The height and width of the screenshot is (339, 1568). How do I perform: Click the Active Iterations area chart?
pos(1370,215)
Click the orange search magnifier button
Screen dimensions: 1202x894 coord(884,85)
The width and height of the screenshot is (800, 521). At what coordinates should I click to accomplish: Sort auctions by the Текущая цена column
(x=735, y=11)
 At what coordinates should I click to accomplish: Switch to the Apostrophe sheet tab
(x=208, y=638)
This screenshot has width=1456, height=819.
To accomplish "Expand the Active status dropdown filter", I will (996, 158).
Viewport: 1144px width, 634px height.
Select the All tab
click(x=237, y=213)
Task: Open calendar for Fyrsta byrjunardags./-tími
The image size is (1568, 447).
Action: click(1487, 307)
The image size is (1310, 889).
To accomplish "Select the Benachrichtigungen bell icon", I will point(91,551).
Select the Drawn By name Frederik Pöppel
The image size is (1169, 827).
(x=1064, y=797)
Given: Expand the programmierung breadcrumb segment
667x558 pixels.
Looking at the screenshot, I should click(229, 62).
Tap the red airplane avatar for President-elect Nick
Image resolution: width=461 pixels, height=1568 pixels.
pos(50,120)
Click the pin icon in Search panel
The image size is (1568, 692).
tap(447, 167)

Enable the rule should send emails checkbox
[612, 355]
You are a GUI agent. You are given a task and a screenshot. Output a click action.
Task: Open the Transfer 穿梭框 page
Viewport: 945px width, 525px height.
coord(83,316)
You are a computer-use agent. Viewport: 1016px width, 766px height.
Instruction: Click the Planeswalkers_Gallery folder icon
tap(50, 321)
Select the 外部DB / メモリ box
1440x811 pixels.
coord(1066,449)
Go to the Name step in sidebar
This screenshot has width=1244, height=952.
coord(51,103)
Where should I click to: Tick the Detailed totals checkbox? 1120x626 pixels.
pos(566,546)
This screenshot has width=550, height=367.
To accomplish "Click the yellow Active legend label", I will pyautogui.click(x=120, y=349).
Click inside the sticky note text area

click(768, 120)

==================================================

[Task details]: Starting at the line that contains "Given: Expand the", output every remaining line of the data exactly, and stop after the last one.

[Solution to the problem]:
Given: Expand the programmierung breadcrumb segment
667x558 pixels.
Looking at the screenshot, I should click(229, 62).
Tap the red airplane avatar for President-elect Nick
Image resolution: width=461 pixels, height=1568 pixels.
pos(50,120)
Click the pin icon in Search panel
The image size is (1568, 692).
tap(447, 167)

Enable the rule should send emails checkbox
[612, 355]
You are a GUI agent. You are given a task and a screenshot. Output a click action.
Task: Open the Transfer 穿梭框 page
Viewport: 945px width, 525px height.
coord(83,316)
You are a computer-use agent. Viewport: 1016px width, 766px height.
Instruction: Click the Planeswalkers_Gallery folder icon
tap(50, 321)
Select the 外部DB / メモリ box
1440x811 pixels.
coord(1066,449)
Go to the Name step in sidebar
This screenshot has width=1244, height=952.
coord(51,103)
Where should I click to: Tick the Detailed totals checkbox? 1120x626 pixels.
pos(566,546)
This screenshot has width=550, height=367.
To accomplish "Click the yellow Active legend label", I will pyautogui.click(x=120, y=349).
Click inside the sticky note text area

click(768, 120)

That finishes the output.